4. A sranger question: Is there an application that will work as an ftp server to enable ftp continuous file transfer to a portable android device instead of a PC? 

Many Thans...


----------



## Mt Spokane Photography (Sep 24, 2017)

I found that DSLR controller is much more comprehensive, I can select raw, jpeg, raw plus jpeg ... all the options. Of course, loading a raw image to my tablet takes a lot of time, and it cannot be viewed natively.

If I just wanted to store the images, I could, but having multiple sd or cf cards would be so much easier. Jpegs are not a issue.

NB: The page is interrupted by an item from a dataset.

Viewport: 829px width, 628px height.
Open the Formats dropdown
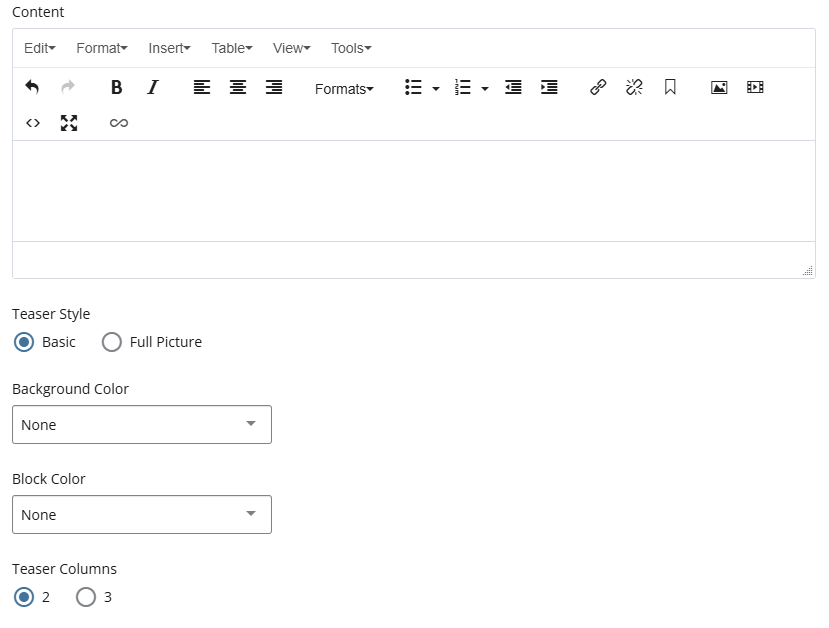[x=344, y=89]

DSLR controller costs $7.95, but is way ahead of anything else. Even so, the wi-fi on the camera is painfully slow. You can likely install some ftp apps on your Android device and then FTP to it. A eye-fi card is again easier if you just want to store files, they are always downloaded as you go.


----------



## tron (Sep 25, 2017)

Many thanks for your response. I'll look into it. Regarding use it will not be used for a complete backup but for just a few shots only (and I will also have 2 cards). Regarding the frp server I think I read that the wireless connection method is more complex (no connection to a single device but to an access point which cancels portability) but this can wait. Thanks again.


----------



## LDS (Sep 25, 2017)

tron said:


> Still not likeable though.



If you don't tell the camera to generate JPEGs it will obey. It takes processing time and will slow down other operations. It's up to you to tell the camera which format(s) you want.



tron said:


> 4. A sranger question: Is there an application that will work as an ftp server to enable ftp continuous file transfer to a portable android device instead of a PC?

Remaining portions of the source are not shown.